Практикум 8. Нуклеотидный BLAST

Задание 1

Был выбран участок 156,796,000..156,805,711 (длина 9 711) 1 хромосомы Eublepharis macularius. Идентификатор: NC_072803.1 В данном участке располагается ген ZBTB18, он кодирует цинковый палец и домен BTВ. Длина CDS: 156,797,966..156,805,711

Рис.1. Участок 156,796,000..156,805,711 первой хромосомы. Зеленым цветом показан ген ZBTB18 (фиолетовым и красным-возможные транскрипты). Участки экзонов отмечены толстыми линями, интронов - узкими.

Последовательность можно скачать по ссылке.

Поиск в BLAST

Гекконы относятся к отряду Чешуйчатые (Squamata), для сравнения я решила выбрать отряд Crocodilia, так как они являются отрядами класса Пресмыкающиеся.

Результаты поиска

blastn(длина слова - 16): 31 находка

megablast (длина слова - 28): 19 находок

blastx(длина слова - 5): 100 находок

tblastx(длина слова - 3): 100 находок

Примеры использования:

blastn: Сравнивает нуклеотидные последовательности с нуклеотидными базами данных, пример: поиск гомологичных последовательностей.

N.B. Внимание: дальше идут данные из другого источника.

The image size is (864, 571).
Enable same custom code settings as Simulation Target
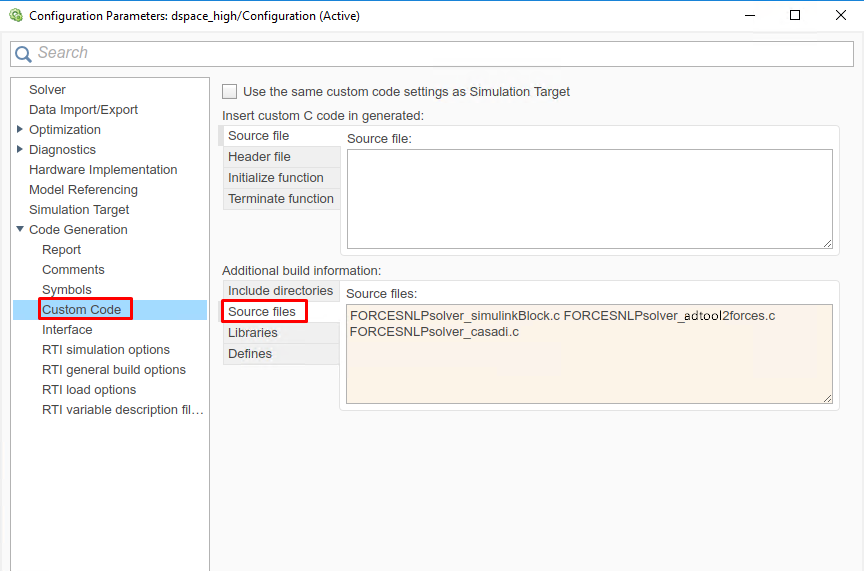(x=230, y=91)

megablast:Сравнивает нуклеотидную последовательность (предполагаемую мРНК) с белковой базой данных, пример: поиск регуляторных последовательностей у различных организмов

blastx:BLASTn, оптимизированный для быстрого выравнивания последовательностей, которые очень похожи друг на друга (например, при сравнении различных версий одного и того же генома). Множество находок megablast - это подмножество находок blastn.

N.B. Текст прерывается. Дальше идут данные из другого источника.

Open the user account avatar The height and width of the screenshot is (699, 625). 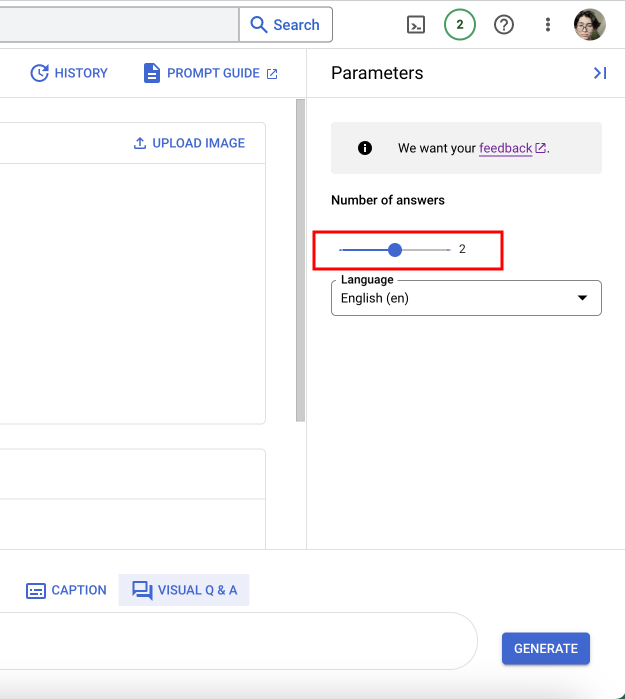(x=590, y=25)
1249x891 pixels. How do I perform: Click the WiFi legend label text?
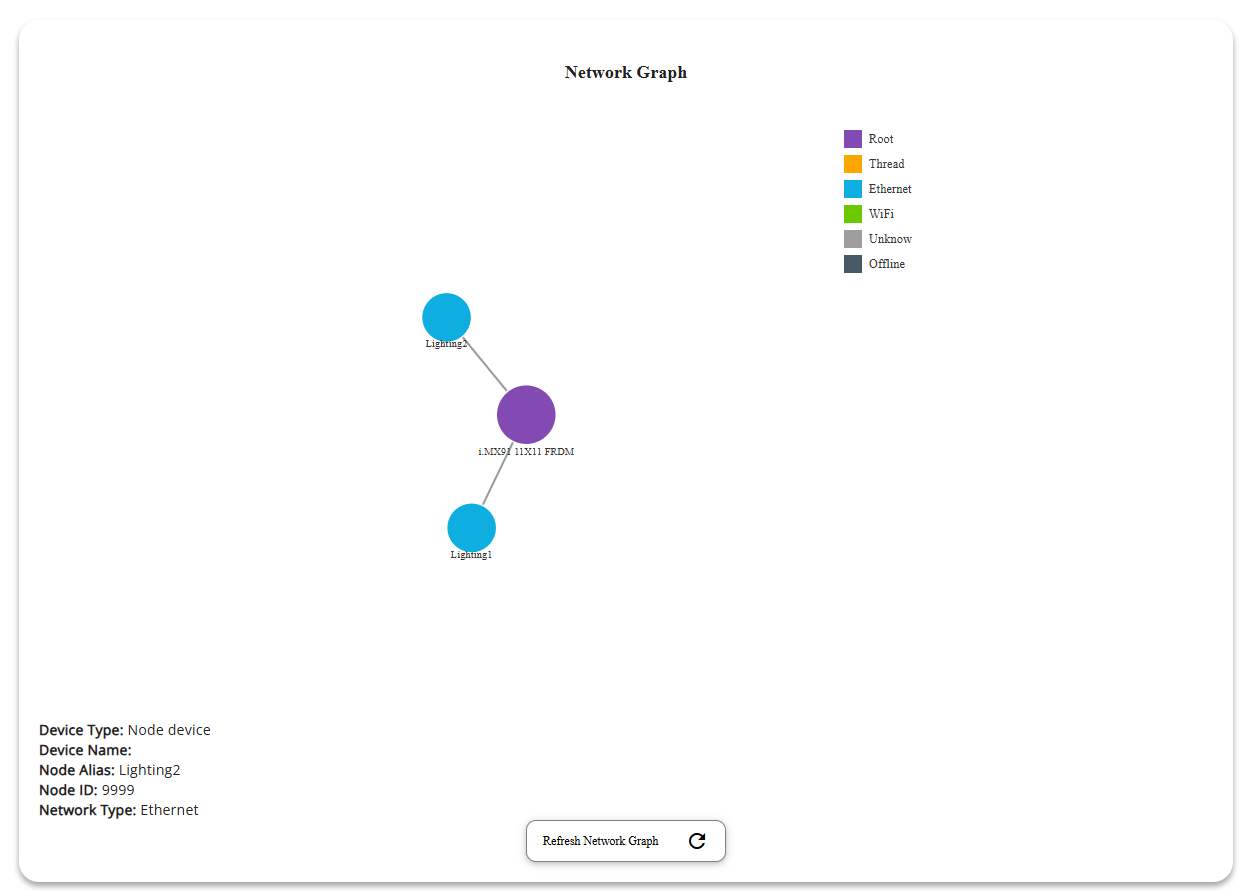tap(881, 214)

tblastx: Сравнивает транслированные нуклеотидные базы данных с транслированными нуклеотидными последовательностями. Пример: поиск гомологов, которые не были аннотированы, как кодирующие гены белков.

Задание 2

Для того, чтобы найти гомологи 16S и 23S рРНК E. coli у Eublepharis macularius проиндексируем геном:

 makeblastdb -in GCF_028583425.1_MPM_Emac_v1.0_genomic.fna -dbtype nucl

Функции 16S рРНК: находится в малой субъединице рибосомы у бактерий, учавствует в узнавании последовательности Шайн-Дальгарно и стабилизации кодон-антикодонового взаимодействия в аминокислотном сайте (место в рибосомы, где аминокислота-тРНК комплекс вступает во взаимодействие с соответствующим кодоном на мРНК). 16S рРНК способствует распознаванию и гибридизации кодона на мРНК с его антикодоном на тРНК, что обеспечивает правильную добавку аминокислот в растущую полипептидную цепь. Кроме того, учавствует в формировании структуры рибосомы и связывается с белками малой субъединицы (эти взаимодействия способствуют стабилизации трехмерной структуры рибосомы и её функциональной активности)

Функции 23S рРНК: располагается в большой субъеденице, участвует в формировании активного сайта рибосомы, где происходит каталитическая реакция синтеза белка, участвует в взаимодействии с тРНК во время транслокации, помогая в перемещении тРНК и мРНК через рибосому. Еще 23S рРНК обладает рибозимной активностью, то есть способностью катализировать химические реакции. Она является ключевым компонентом пептидилтрансферазного центра рибосомы, который катализирует образование пептидных связей между аминокислотами во время синтеза белка.

Для выравнивания был выбран blastn, так как этот алгоритм наиболее подходит под задачу поиска некодирующих белки аминокислотных последовательностей у неродственных организмов.

  blastn -task blastn -query 16s_rRNA.fna -db GCF_028583425.1_MPM_Emac_v1.0_genomic.fna -out 16S_bl.out -outfmt 7 -word_size 11 -evalue 0.05 
  blastn -task blastn -query 23s_rRNA.fna -db GCF_028583425.1_MPM_Emac_v1.0_genomic.fna -out 23S_bl.out -outfmt 7 -word_size 11 -evalue 0.05 

Для 16S рРНК найдено 278 хитов, а для 23S рРНК 1119.

Скачать выдачу blastn для 16S рРНК и 16S рРНК

На этом моменте возник вопрос, почему так много находок, этот вопрос поставил меня в ступор.